Regarding uranium, I actually live in an area where it was once mined the land bears the scars. Nobody really remembers how much rock was cut, crushed and hauled away by train in the day.
But this always brings this to mind: why are we not investing in technology to harvest lithium from salt water? I remember hearing it was a viable option growing up.
yes qyron
lithium remains a crucial element in the realm of emerging battery technologies, despite the evolution and diversification of battery chemistries. Lithium-ion batteries, which utilize lithium as a core component, have dominated the energy storage landscape for decades due to their high energy density, reliability, and widespread use in various applications, including consumer electronics, electric vehicles, and renewable energy storage.
I agree, especially with respect to batteries. It’s not about nuclear vs renewables, it’s about nuclear vs batteries. We can probably scale up energy storage to meet the world’s baseload needs - but we haven’t done that before. It might take a long time, we might hit some dead ends, and it might not end up being as cheap as we hope. But we have seen nuclear power on a large scale so we know what it takes. To be certain we can get zero carbon as soon as possible we should pursue every promising avenue.
Also note that the cost of, for example, solar energy has decreased 94% in the last 35 years because we have (rightly) put lots of resources into research and scaling up production.
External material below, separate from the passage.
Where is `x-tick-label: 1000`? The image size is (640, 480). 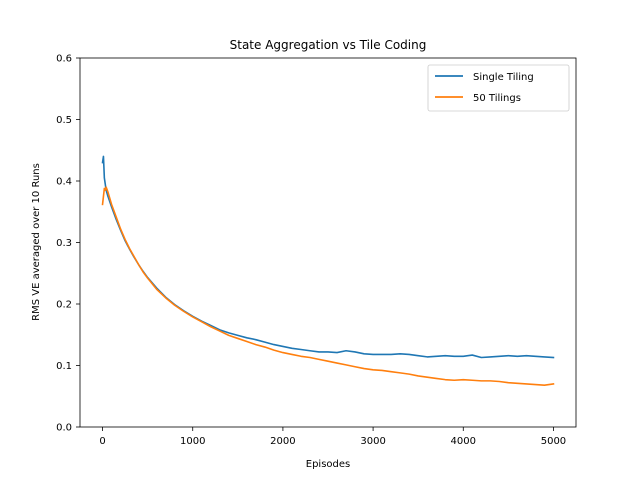
x-tick-label: 1000 is located at coordinates (192, 442).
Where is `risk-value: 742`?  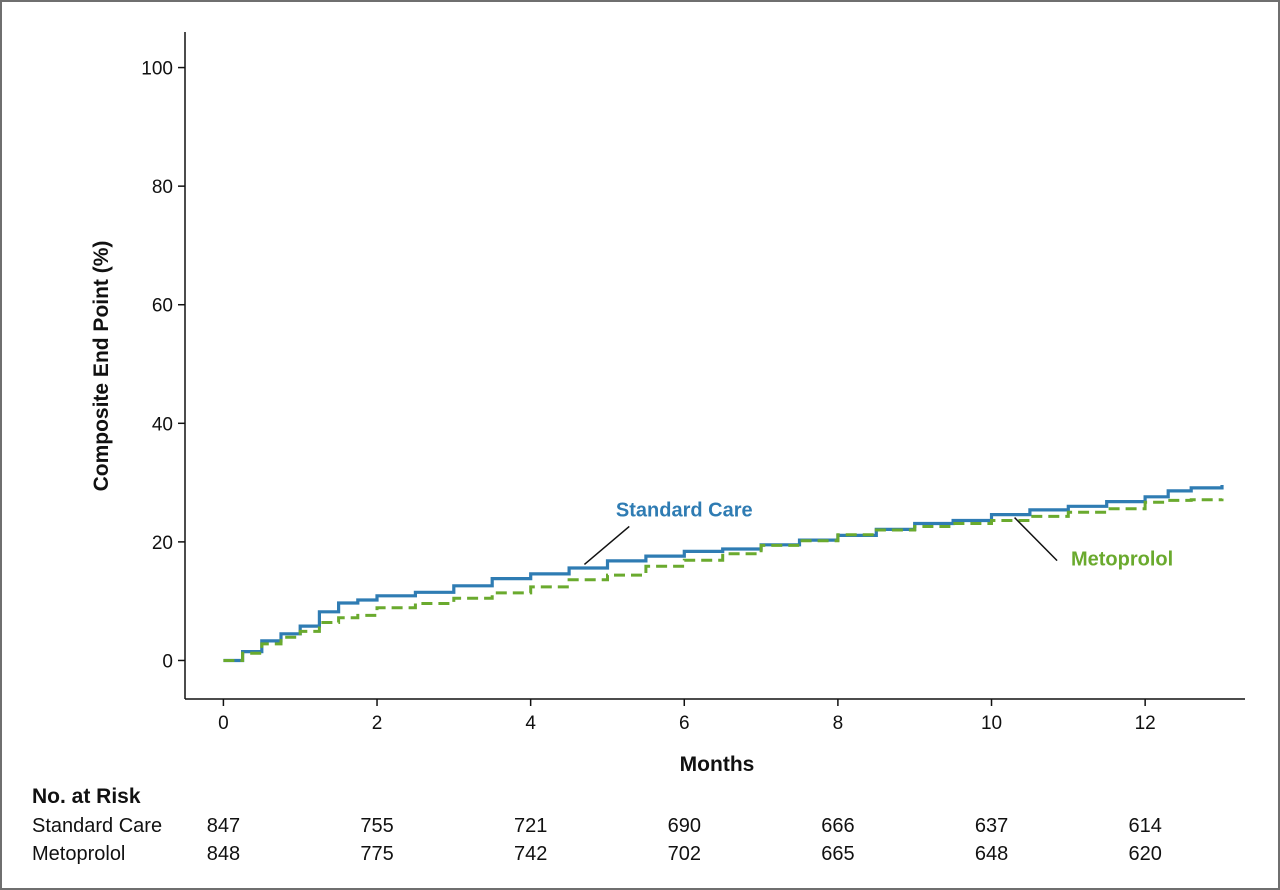 risk-value: 742 is located at coordinates (530, 854).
Meanwhile nuclear investment has been way down for decades. Maybe the cost of nuclear would come down with economies of scale, and newer designs.
Diverting resources from solar and wind which are growing ~25-50% and currently 2EJ/yr per year to nuclear is a net loss given that a 20 year build up of the nuclear industry resulted in <1EJ/yr increase in the 80s. By the time any new reactor is online, the annual production of new PV will exceed the entire nuclear fleet builtnover 70 years.
Just the first fuel load for that much nuclear requires more than doubling uranium mining. Not to mention the iridium, gadolinium etc. or anything outside the core. And this is in uranium resources that are significantly worse than those currently being mined.
The “so much copper” for solar is about 0.4kg/kW for distributed (10% of current mining would cover all electricity in 2 years).
Similarly current lithium production is producing about 1TWh/yr of batteries. 10 years of that is overkill for lithium’s role in grid storage (although about an order of magnitude more is needed if the goal is for everyone to have an EV and we ignore sodium ion, both unrelated to cancelling renewable projects and instead pretendingnto build a nuclear reactor).
You’re also making fossil fuels seem like a bigger contributer than they are. 1J of electricity will provide 5J of space heating or the same travel distance as 5-8J burnt to refine petrol and make an ICE car go. 20% hydro/renewables/nuclear means that only 50% of the actual stuff done is via fossil fuels. Which is not to say heat pumps and electrified transport are trivial transitions, but they are necessary either way.